I remember one summer, living in a friend’s house in Vermont. My husband was working abroad for several weeks, and my three sons — nine, seven, and five years old — and I dwelt for most of that time by ourselves. Without a male adult in the house, without any reason for schedules, naps, regular mealtimes, or early bedtimes so the two parents could talk, we fell into what I felt to be a delicious and sinful rhythm. It was a spell of unusually hot, clear weather, and we ate nearly all our meals outdoors, hand-to-mouth; we lived half-naked, stayed up to watch bats and stars and fireflies, read and told stories, slept late. I watched their slender little-boys’ bodies grow brown, we washed in water warm from the garden hose lying in the sun, we lived like castaways on some island of mothers and children.
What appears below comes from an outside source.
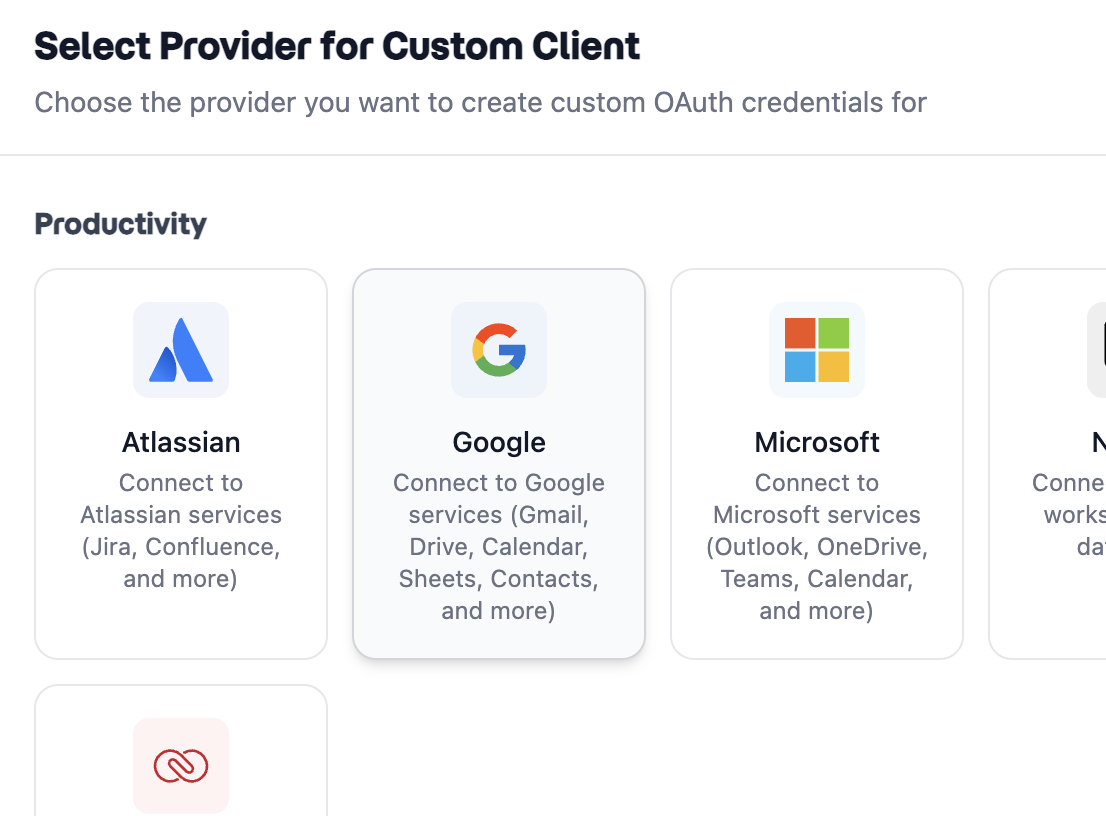This screenshot has width=1106, height=816.
Task: Click the partially visible provider icon on the right
Action: [x=1098, y=349]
At night they fell asleep without murmur and I stayed up reading and writing as I had when a student, till the early morning hours. I remember thinking: This is what living with children could be — without school hours, fixed routines, naps, the conflict of being both mother and wife with no room for being simply, myself. Driving home once, after midnight, from a late drive-in movie, through the foxfire and stillness of a winding Vermont road, with three sleeping children in the back of the car, I felt wide awake, elated; we had broken together all the rules of bedtime, the night rules, rules I myself thought I had to observe in the city or become a “bad mother.” We were conspirators, outlaws from the institution of motherhood; I felt enormously in charge of my life.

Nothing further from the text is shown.